[[ TASK MATERIAL, beginning ]]

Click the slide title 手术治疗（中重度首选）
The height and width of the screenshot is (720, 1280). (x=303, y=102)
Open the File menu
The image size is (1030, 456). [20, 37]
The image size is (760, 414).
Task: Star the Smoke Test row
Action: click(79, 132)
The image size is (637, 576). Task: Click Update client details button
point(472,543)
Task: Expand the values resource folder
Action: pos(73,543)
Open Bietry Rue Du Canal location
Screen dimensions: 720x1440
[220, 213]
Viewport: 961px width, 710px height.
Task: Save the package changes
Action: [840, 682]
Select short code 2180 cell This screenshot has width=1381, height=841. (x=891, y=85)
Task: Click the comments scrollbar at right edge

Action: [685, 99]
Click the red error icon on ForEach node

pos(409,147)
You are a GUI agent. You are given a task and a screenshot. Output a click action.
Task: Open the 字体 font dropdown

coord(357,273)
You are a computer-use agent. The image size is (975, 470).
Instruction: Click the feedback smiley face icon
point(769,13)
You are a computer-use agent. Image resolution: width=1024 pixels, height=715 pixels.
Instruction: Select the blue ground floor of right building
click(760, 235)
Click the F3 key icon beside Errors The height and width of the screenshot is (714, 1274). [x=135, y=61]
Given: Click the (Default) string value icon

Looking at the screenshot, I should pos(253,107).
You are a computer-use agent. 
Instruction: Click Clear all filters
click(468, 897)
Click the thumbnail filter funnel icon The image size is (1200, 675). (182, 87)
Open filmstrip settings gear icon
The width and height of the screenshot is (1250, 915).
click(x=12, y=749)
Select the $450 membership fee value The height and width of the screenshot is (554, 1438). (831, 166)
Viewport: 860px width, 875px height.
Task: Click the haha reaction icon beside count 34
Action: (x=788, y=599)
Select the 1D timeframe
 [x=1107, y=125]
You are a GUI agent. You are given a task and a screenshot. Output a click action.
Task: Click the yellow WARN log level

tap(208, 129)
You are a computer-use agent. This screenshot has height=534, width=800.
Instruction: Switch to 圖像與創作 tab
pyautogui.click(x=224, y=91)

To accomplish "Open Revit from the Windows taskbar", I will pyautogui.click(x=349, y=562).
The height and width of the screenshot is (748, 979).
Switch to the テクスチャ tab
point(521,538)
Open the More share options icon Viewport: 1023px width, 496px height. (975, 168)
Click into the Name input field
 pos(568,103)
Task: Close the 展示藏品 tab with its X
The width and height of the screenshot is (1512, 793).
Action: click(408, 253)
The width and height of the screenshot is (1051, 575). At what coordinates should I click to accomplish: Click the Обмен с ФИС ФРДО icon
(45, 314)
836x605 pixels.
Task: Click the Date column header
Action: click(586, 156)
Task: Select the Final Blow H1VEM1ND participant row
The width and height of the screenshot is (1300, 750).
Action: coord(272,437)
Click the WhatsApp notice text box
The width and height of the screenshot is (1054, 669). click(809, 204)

[[ TASK MATERIAL, end ]]

◆ **WHAT NEEDS TO BE DONE**
Count the lines of the data that contain the string "computer", and reply with that number alone.

◆ **FINAL ANSWER**
4